◆ Task instructions ◆
Copy the listing exactly, images excluded.

◆ Provided information ◆
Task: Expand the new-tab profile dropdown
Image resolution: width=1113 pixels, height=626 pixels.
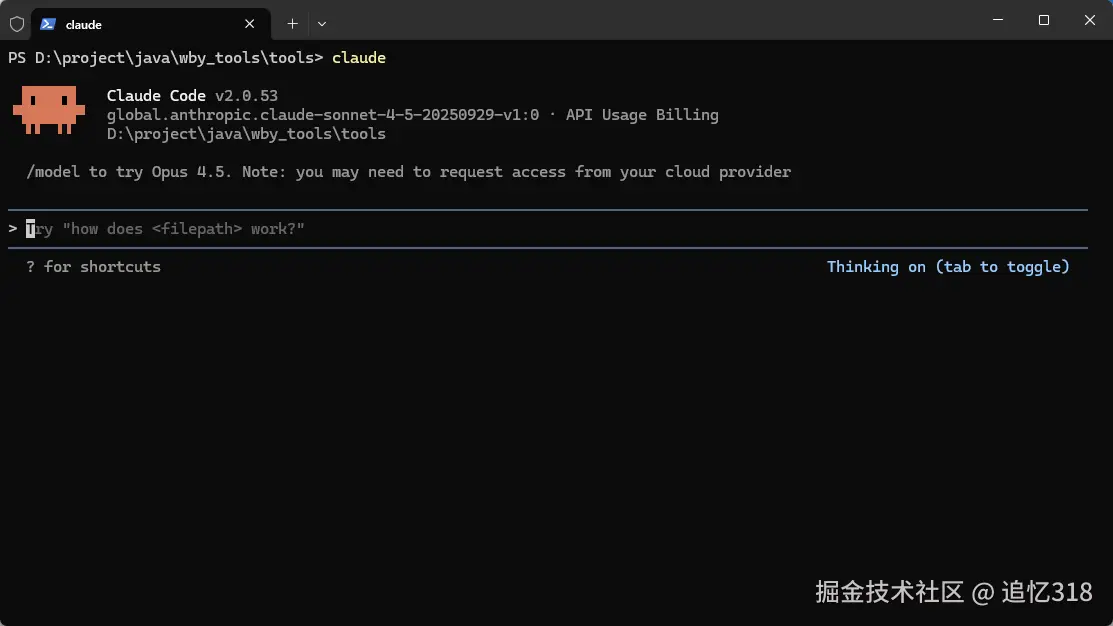Action: tap(322, 23)
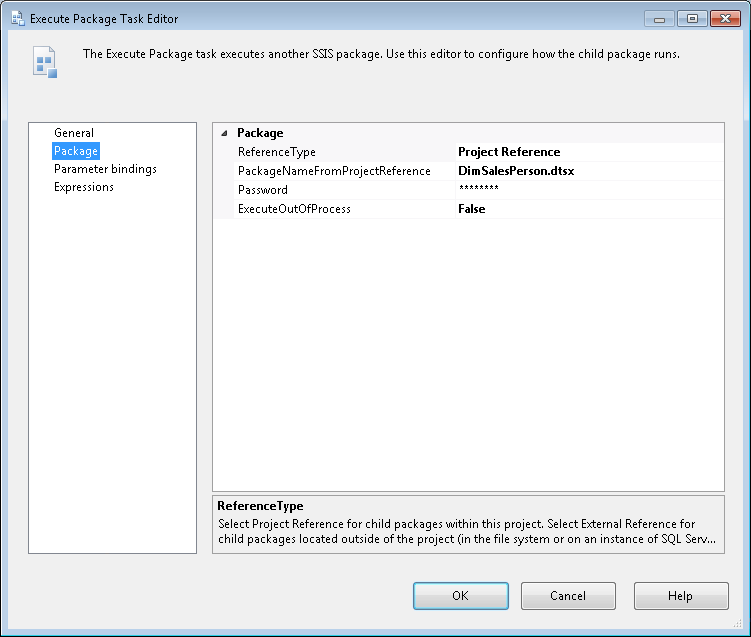Open the Expressions page

(84, 187)
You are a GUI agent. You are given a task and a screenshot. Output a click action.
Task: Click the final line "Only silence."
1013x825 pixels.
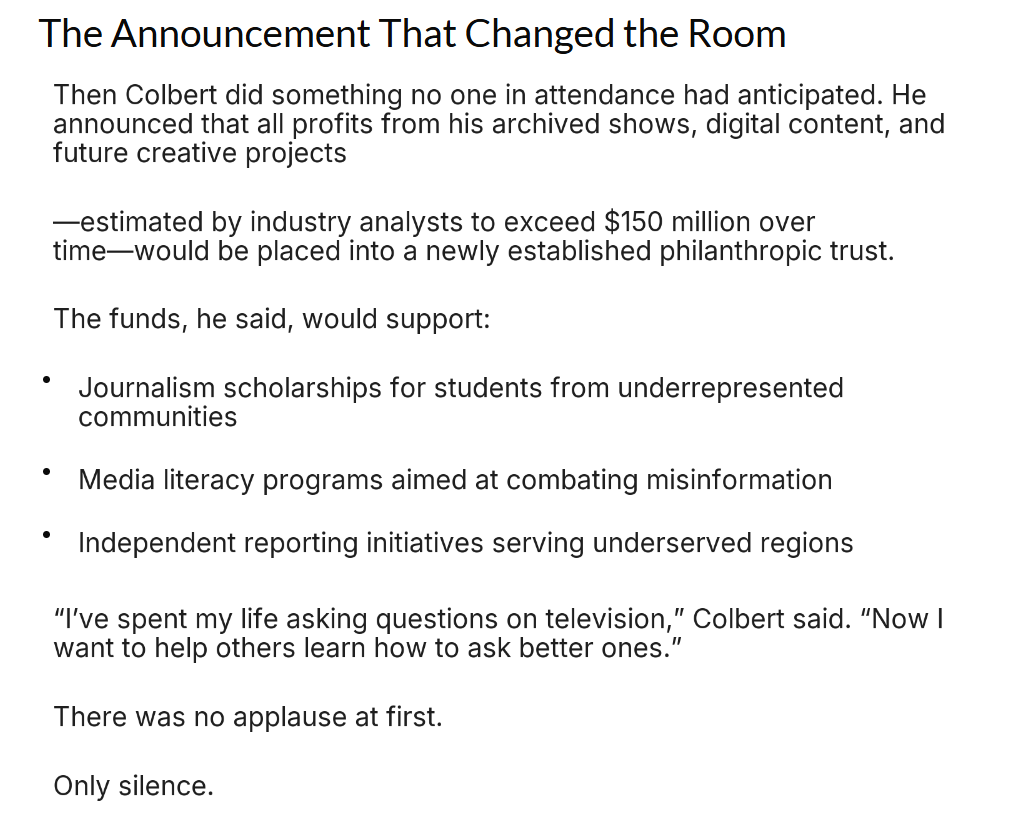[133, 786]
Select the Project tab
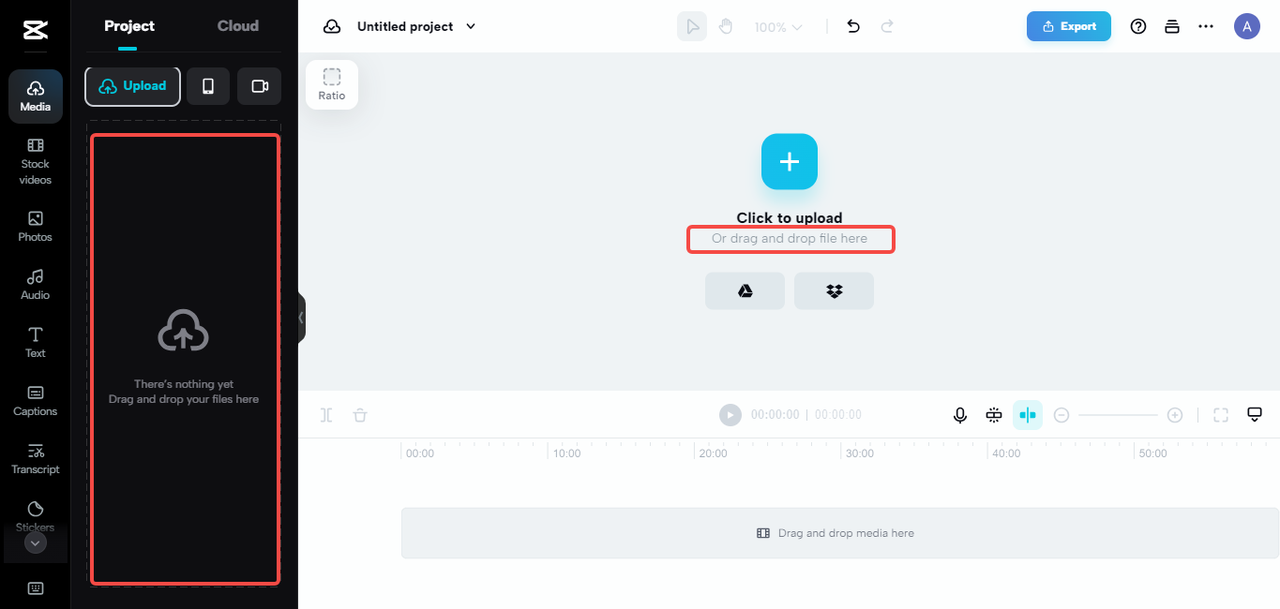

◆ Solution to this problem ◆
Task: Expand the new-tab profile dropdown
Image resolution: width=1113 pixels, height=626 pixels.
Action: tap(322, 23)
Open the Expressions page

(84, 187)
You are a GUI agent. You are given a task and a screenshot. Output a click action.
Task: Click the final line "Only silence."
1013x825 pixels.
[133, 786]
Select the Project tab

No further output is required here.